World Forge WIP

This was a busy week! I was hoping for some more well-rounded holidays, maybe play some games, maybe do a bit more art, or even some sort-of-work, but no, besides holiday/social time, it's been programming and optimisation, because of ... excitement I guess! Enough rambling, all this work has been towards the ...

World Forge

This is the name of a custom worldbuilding mode that I'm adding to the game. So far, you can control 5-6 sliders to create a nice looking varied procedural world. Sliders are nice and procedural worlds are nice, but there are some people out there who like a bit more fine control for crafting their worlds. I'm not in that group, and I guess that's the reason this functionality comes 8 years after the map generator was developed.

So, the idea is that you can craft a world from scratch, or use the sliders to procgen a world, and then edit it by hand to your leisure. The type of editing that you will be able to do is to manipulate basic elevation levels, set rivers/lakes, set temperature/humidity, set density of vegetation and wildlife, and probably set city locations (if you want) and roads. So, the goal is to have a complete dynamic hybrid way to construct the world map that you can play the game in.

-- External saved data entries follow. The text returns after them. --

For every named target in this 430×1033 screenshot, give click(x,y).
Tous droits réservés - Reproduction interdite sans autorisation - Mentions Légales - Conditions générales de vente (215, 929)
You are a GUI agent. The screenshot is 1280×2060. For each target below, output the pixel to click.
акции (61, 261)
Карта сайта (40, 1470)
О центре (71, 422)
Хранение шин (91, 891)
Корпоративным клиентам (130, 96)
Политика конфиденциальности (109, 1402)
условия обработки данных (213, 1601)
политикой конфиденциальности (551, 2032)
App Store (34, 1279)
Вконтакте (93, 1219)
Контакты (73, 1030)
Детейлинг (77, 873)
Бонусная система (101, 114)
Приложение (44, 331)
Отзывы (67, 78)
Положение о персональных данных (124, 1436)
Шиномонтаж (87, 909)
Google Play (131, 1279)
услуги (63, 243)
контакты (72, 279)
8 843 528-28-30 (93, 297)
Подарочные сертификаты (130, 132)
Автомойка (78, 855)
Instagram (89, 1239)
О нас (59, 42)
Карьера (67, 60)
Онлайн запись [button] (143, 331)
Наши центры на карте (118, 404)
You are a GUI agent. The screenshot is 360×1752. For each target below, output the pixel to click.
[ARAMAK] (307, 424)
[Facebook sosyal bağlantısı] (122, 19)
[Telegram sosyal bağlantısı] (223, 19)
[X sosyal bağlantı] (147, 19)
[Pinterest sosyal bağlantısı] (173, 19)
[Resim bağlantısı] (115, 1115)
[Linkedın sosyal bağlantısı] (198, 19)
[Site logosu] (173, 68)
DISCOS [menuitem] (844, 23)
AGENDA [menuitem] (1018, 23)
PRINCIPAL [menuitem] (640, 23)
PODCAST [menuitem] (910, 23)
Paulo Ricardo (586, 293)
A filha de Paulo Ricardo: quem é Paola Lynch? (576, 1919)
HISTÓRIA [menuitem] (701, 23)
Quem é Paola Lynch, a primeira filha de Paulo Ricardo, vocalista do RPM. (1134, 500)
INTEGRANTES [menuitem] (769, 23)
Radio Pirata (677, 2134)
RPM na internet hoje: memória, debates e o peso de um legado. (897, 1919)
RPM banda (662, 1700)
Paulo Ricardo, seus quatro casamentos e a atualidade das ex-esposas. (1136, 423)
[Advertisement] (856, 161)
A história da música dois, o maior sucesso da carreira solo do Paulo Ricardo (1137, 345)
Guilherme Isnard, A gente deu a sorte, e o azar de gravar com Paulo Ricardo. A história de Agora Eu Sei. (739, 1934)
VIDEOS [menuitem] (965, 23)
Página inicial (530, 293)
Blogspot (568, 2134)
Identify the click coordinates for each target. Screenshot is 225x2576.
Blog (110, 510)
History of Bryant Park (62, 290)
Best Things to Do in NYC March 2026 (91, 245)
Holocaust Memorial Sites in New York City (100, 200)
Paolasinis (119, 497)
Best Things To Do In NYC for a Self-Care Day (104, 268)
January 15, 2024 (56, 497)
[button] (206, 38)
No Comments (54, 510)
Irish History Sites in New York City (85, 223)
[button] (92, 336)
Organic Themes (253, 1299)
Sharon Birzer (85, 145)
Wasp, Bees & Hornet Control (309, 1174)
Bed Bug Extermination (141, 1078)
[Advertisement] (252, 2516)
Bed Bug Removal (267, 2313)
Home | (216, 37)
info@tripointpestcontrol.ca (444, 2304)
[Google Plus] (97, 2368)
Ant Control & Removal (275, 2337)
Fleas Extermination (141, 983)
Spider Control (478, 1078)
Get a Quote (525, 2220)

What are the challenges for doing that sort of thing? It's mainly the time it takes to calculate some cached data. The world definition exists in a very lightweight form, but for faster rendering we need to precalculate a bunch of things, e.g. deal with autotiling and setting up instance buffers for vegetation, mountains, roads and rivers. This all was done on the CPU and took a little bit of time (~1sec). It would be really frustrating to wait 1 second every time you used some brush to edit the world. So, this led to an aha moment:

Separate edit/view modes

I realised I could work with a visually barebones version of the world map (like the one shown during overworld generation screens), where brush changes can be shown instantly -- the "edit" mode. And then, by pressing Tab you can switch between this "ugly-but-fast" mode and the prettier version -- the "view" mode. If there are any changes, then the work can happen during this switch from edit to view. That's it! The proof of concept works well, and is shown with the video on top. To implement this I had to write a couple of compute shaders, which made me a bit less rusty in that domain as well, which is also great. What's not great is the fact that I doubt your average user would like pressing tab to see the true fruit of their labour. It's a bit of a necessary hack I thought. I turns out, a better solution is possible:

Port all caches to compute shaders

The more I focussed the lens on the compute and overworld calculation parts of the code, the easier it became to identify all the bits that went to the overworld caches calculations and have complete understanding of the work that goes in there. It might seem weird that I'm talking about understanding my own code, but keep in mind this is ~10 year worth of organic code growth. Anyway, the relevant parts were identified, and here's the good part: all the code is basically parallelisable! This means it can run on GPU. This means it can easily be at least 10x faster. this means that the cache calculations can now be realtime! Which means that there will be no need for dual mode, because the brush changes can be visualised instantly. Now we're talking! All that's needed is to set up a complicated compute shader powered pipeline that runs every time you modify the world map with a brush. Easier said than done, but progress is being made, and it's good progress. To give you an idea of the stages and what's the implementation status

  • Calculation of autotile layer data for each tile in the world - done
  • Calculation of mountain tiles - done
  • Calculation of river tiles - done
  • Calculation of road tiles - done
  • Calculation of vegetation (by far the most complicated bit) - wip

I hope to have that completed within a couple of days, and then the plan is to make the UI a bit more usable, think of more ways to do hybrid generation (e.g. use an algorithm to place cities on a user-provided map) and see where it goes because a new semester is starting.

Optimisations

Besides all the above, I've been moving on with some other optimisations, for computers like my semi-potato laptop. One of these has been to use a noise texture instead of calculating noise values in real-time, that's completely done.

Another big one was to reduce the number of drawn instances for vegetation in the world map. An average world map has about 15k mountains, 150k trees and 400k plants/leaves/general decoration. This stresses my poor laptop out. Thing is, if you're too far, these things are at most as big as a pixel, so not worth rendering. If you're close enough, you probably see about 10k at most, instead of half a million. So, how to solve this? Two-fold approach!

  • Alpha fade based on camera. Basically, I have a range in the camera that maps to alpha values of vegetation between 0 and 1. If you're too close, they're fully opaque, after some distance they start fade (with alpha test, not blending) and after some further distance they completely disappear. When they completely disappear, we just don't render them. Simple! That solves low performance when being very zoomed out
  • Instance buckets. With this one, I effectively sort the data into buckets according to their location. I split the world map into a 16x16 grid, and each cell contains a bucket basically. So, every frame, depending on which grid cells the camera sees, we render a number of passes, one for each grid cell/bucket.

The above, in combination, are quite effective.

And in other news, I was very late to realise that Godot now supports Spans for uploading data to GPU, instead of just arrays, which is a huge thing, so did some appropriate refactoring to fix some of that code.

That's it for now, happy holidays to everyone and happy incoming new year!